Paradoxalement, les attaques contre les Juifs étaient pleines de déclarations contre l’antisémitisme. Dans de nombreux rassemblements, on pouvait voir des pancartes «Antisémitisme – Non ! Antisionisme – Oui !” Pourtant, sur les 8 300 membres exclus du parti communiste, presque tous étaient juifs (Blatman 2000, p. 308). Près de 9 000 Juifs perdirent leur emploi et des centaines furent chassés de leurs appartements (Wolak 2004, p. 73). Le régime autorisa les citoyens juifs à quitter le pays sous deux conditions : ils devaient renoncer à leur nationalité et déclarer Israël comme leur pays de destination. Ainsi, le régime légitima la purge de la manière la plus cynique qui soit : pourquoi ces gens voudraient-ils partir en Israël s’ils n’étaient pas sionistes ?
Beaucoup de Juifs saisirent l’occasion. Alors qu’en avril 1967, 29 seulement avaient demandé des visas pour Israël, leur nombre passa à 168 un an plus tard, pour atteindre 631 en octobre 1968 (Szaynok 2009, p. 156). Les estimations du nombre de Juifs ayant quitté la Pologne entre 1968 et 1971 sont variables. La plus “prudente” estime le nombre à 12 000 ; selon des estimations antérieures, plus de 20 000 personnes auraient été forcées de quitter le pays. Le chiffre exact pourrait se situer entre les deux, environ 15 000 (Eisler 2009, p. 42). Moins de 30% se sont retrouvés en Israël, le reste dans d’autres pays, dont la Suède, la France et les États-Unis.
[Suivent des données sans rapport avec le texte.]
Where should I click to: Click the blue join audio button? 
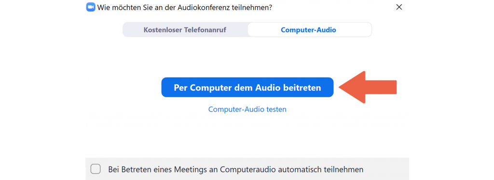(x=247, y=87)
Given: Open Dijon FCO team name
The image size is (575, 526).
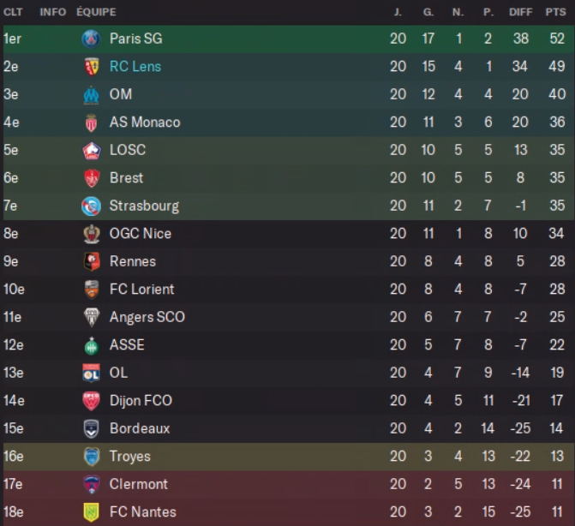Looking at the screenshot, I should click(x=141, y=401).
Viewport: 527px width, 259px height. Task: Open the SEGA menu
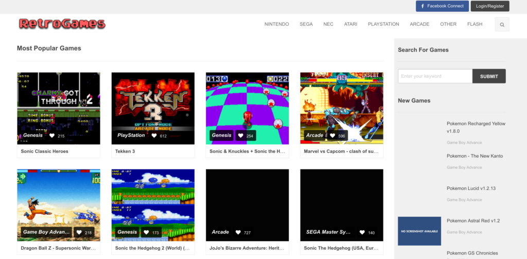[x=306, y=24]
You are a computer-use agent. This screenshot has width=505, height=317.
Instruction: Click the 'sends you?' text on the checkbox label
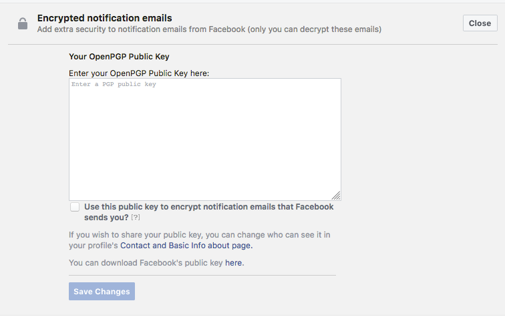(106, 218)
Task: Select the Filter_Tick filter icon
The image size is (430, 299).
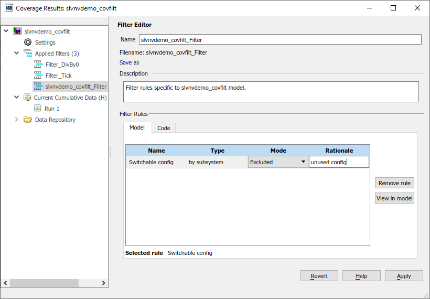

LA “CINQUIÈME COLONNE” SIONISTE
Après la victoire d’Israël dans la guerre des Six jours, les États membres du Pacte de Varsovie, à l’exception de la Roumanie, avaient rompu leurs relations diplomatiques avec Israël. L’évolution de la situation en Pologne prit toutefois rapidement une tournure particulière. Le 19 juin 1967, une semaine après la suspension des relations diplomatiques avec Israël, Władysław Gomułka, premier secrétaire de la PZPR, fit un commentaire incroyable sur la dimension polonaise des événements du Moyen-Orient. Il regrettait que certains Juifs polonais sympathisent avec les ennemis du socialisme – les « agresseurs israéliens » – renonçant ainsi à leur volonté d’être des citoyens polonais loyaux. Ces personnes n’étaient pas seulement moralement répréhensibles ; elles constituaient également une potentielle «cinquième colonne» dans le pays, qu’il fallait éradiquer avant qu’elle se renforce.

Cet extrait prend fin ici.